このような「少ない手間で、大きな成果を上げる」流れは、人手や予算の限られた企業ほど大きな恩恵を受けられる仕組みと言えます。
2‑4 導入前に押さえたい、社内体制づくりのステップ
生成AIや広告自動化ツールを活用する際は、導入効果を最大化するための社内体制整備が不可欠です。以下の4ステップを意識して、段階的に進めるのが効果的です。
ステップ①:目的とKPIの整理
まず、AI導入によって「何を達成したいのか」を明確に設定します。売上、獲得件数、リード数など、測定可能な指標を事前に定義しておきましょう。
ステップ②:データ基盤の整備
AIはデータがなければ動きません。顧客データ、行動履歴、過去の広告パフォーマンスなど、“使えるデータ”を社内で整備することが重要です。

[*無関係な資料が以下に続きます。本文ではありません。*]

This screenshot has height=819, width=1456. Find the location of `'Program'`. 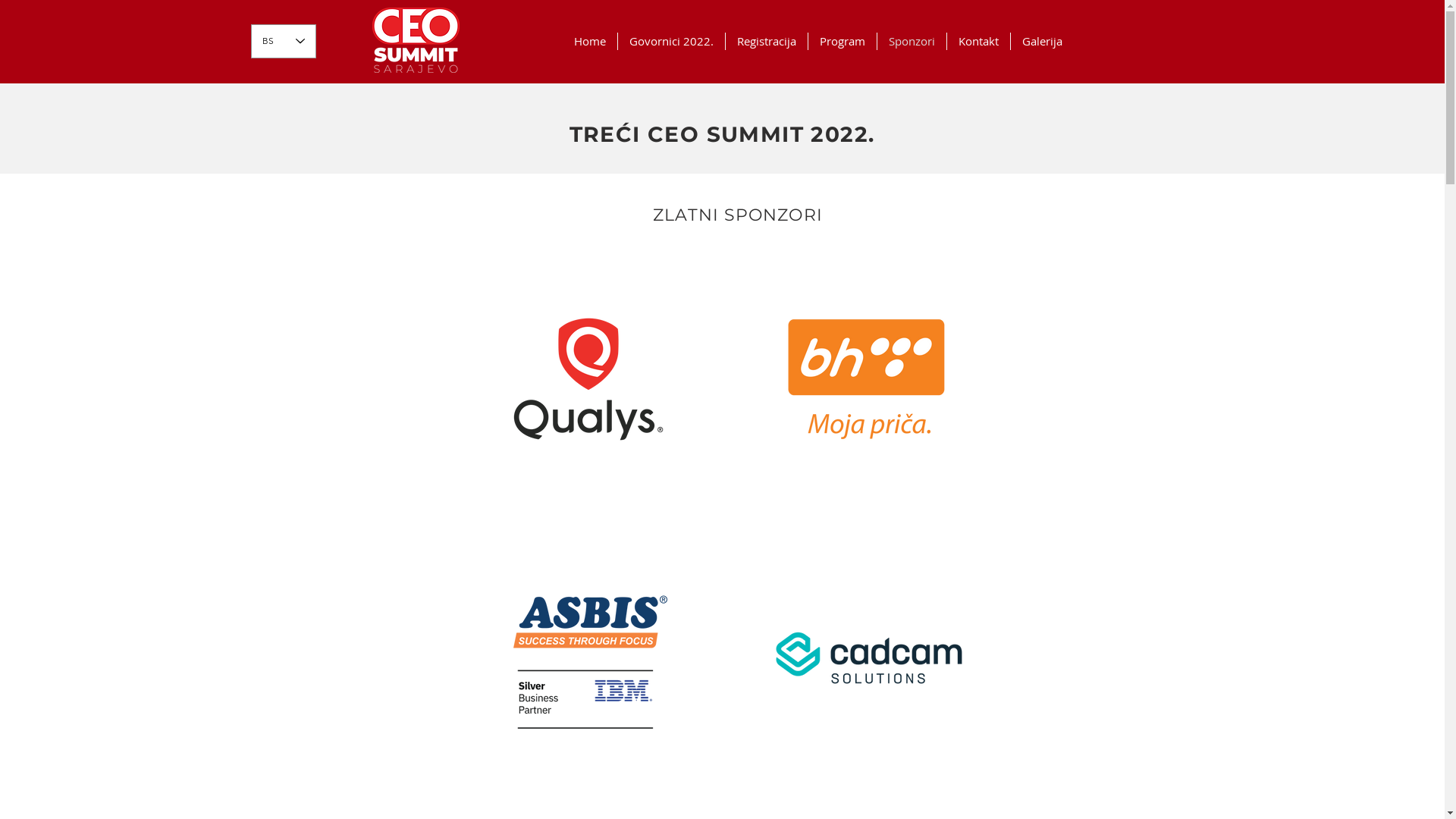

'Program' is located at coordinates (807, 40).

どんなに優秀なAIでも、粗いデータでは実力を発揮できません。“整理された情報”が何よりの武器になります
ステップ③:小規模テストから開始
いきなり全面的に切り替えるのではなく、特定の商品やキャンペーンに限定して**“スモールスタート”で効果検証**を行うことで、リスクを抑えながら最適な設定を見つけていきます。
ステップ④:人材育成とガイドライン整備
AIツールを扱う担当者には、最低限の操作知識とデータリテラシーが求められます。研修やガイドラインを通じて社内の理解と運用ルールを整備することが、長期的な活用に繋がります。
生成AIや広告自動化ツールの活用は、いまや一部の先進企業だけの話ではありません。スピード・精度・効率を求めるすべての企業にとって、マーケティングの新たな選択肢となっているのです。
第3章 セルフ式×外注の“ちょうどいい関係”──マーケティング実務の最適バランスとは?
3‑1 なぜ今でも「メディアバイイング」は外注が主流なのか?
セルフ式マーケティングが広がるなかでも、**広告枠の買い付け(メディアバイイング)**については、多くの企業が外部パートナーを活用しています。
その背景には、単なる“外注慣れ”では済まされない、明確な理由があります。
- 業界動向や価格変動をリアルタイムで追う専門性
- 数百媒体にわたる複雑な交渉・調整プロセス
- 不正広告やブランド毀損リスクへの対応力
これらの作業をすべて社内でカバーするには、高度な知識・人的リソース・経験の3つが必要不可欠。特に専門スタッフが少ない企業では、外注が実務上の現実解となっています。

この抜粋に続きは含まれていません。